У пепелища погребли усопших и замученных. Над водою, на высоком бугре, в дубовой, крытой шатром, домовине легли рядом князь Чурил с княгиней Натальей. Далеко под ногами их расстилался ясный, синий Днепр, широко раскинулись луга, лесистое, озерное понизовье.

Близ могил стали строить новое городище, где быть князем Заряславу. Зазывали на подмогу вольных людей да пропивших животишки варягов. Осенью бегали за золотом к хазарам[81] в степи.

Заряславу разбили лучший шатер, покуда к заморозкам дыму не срубят. Мальчик глядел, как строили город, как пищу варили, как вечером большие люди садились над рекою, пели песни.

Женщины жалели мальчика, дружинники говорили: славный будет воин. Да что в том? Чужой лаской горечи не избудешь.

И одною утехою была Заряславу синяя синица. Совсем ручная. Ест ли мальчик, она – скок и клюнет из чашки. Играет ли, бродит ли по лугу – птица порхает около, на плечо сядет или падет перед Заряславом в траву, распушит крылья и глядит, глядит черными глазами в глаза. А то и надоест, – отмахнется от нее: ну что пристала?

И не знает Заряслав, что в малой, робкой птице, в горячем сердце птичьем – душа княгини Натальи, родной матушки.

Прошла зима, снова зазеленели бугры и пущи, разлился Днепр, поплыли по нему, надувая паруса, корабли с заморскими гостями. Затрубили рога в лесах. Зашумели грозы.

Заряслав рос, крепкий становился мальчик. Играл уже отцовским мечом и приставал к дружинникам, Чтобы рассказали про битву, про охоты, про славу князя.

А когда женщины гладили его по светлой голове, жалея, что растет без матушки, – отталкивал руку.

– Уйди, – говорил, – уйди, а то побью, я сам мужик.

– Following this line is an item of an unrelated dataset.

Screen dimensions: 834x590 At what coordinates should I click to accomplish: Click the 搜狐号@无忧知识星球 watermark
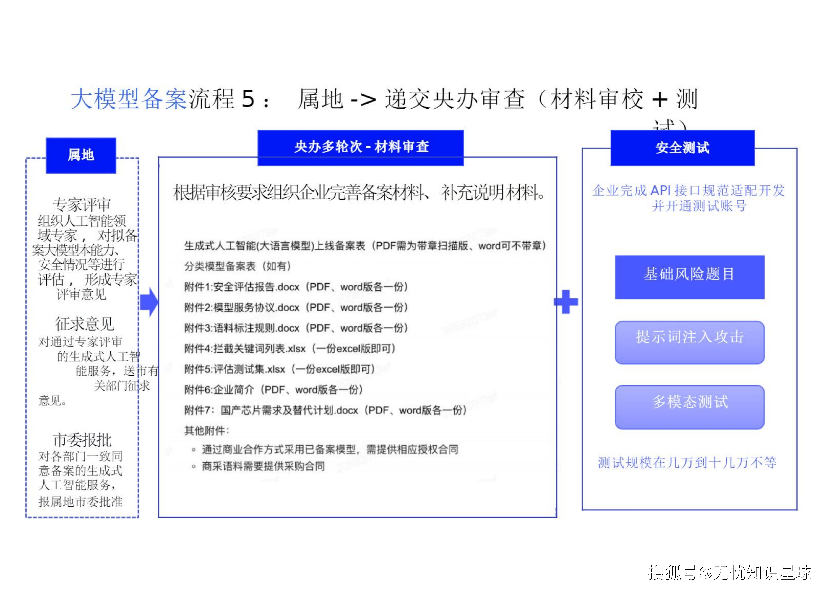729,573
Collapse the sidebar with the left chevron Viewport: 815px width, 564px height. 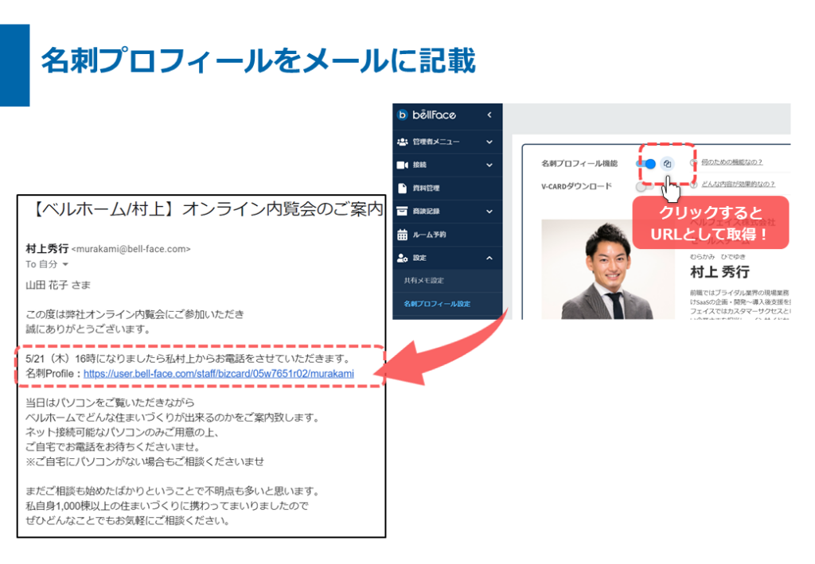click(x=489, y=115)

Однажды он побился с товарищами и сидел на крыльце сердитый, измазанный. Подлетела синица, покружилась и, чтобы заметил ее мальчик, вдруг прилегла к его груди, прижалась к тельцу.

– Ну, вот нашла время!

Взял Заряслав птицу и держал в кулаке и думал, как бы ему подраться еще с обидчиками, а когда разжал пальцы – в руке лежала птичка мертвая, задушенная.

Богатырская будет сила у молодого князя.

Так и в третий раз умерла княгиня Наталья светлой и легкой смертью.

Все было исполнено на земле.

Сорочьи сказки

Сорока

За калиновым мостом, на малиновом кусту калачи медовые росли да пряники с начинкой. Каждое утро прилетала сорока-белобока и ела пряники.

Покушает, почистит носок и улетит детей пряниками кормить.

Раз спрашивает сороку синичка-птичка:

– Откуда, тетенька, ты пряники с начинкой таскаешь? Моим детям тоже бы их поесть охота. Укажи мне это доброе место.

– А у черта на кулижках, – отвечала сорока-белобока, обманула синичку.

– Неправду ты говоришь, тетенька, – пискнула синичка-птичка, – у черта на кулижках одни сосновые шишки валяются, да и те пустые. Скажи – все равно выслежу.

Испугалась сорока-белобока, пожадничала. Полетела к малиновому кусту и съела и калачи медовые, и пряники с начинкой, все дочиста.

И заболел у сороки живот. Насилу домой доплелась. Сорочат растолкала, легла и охает…


– Что с тобой, тетенька? – спрашивает синичка-птичка. – Или болит чего?

– Трудилась я, – охает сорока, – истомилась, кости болят.

– Ну, то-то, а я думала другое что, от другого чего я средство знаю: трава Сандрит, от всех болестей целит.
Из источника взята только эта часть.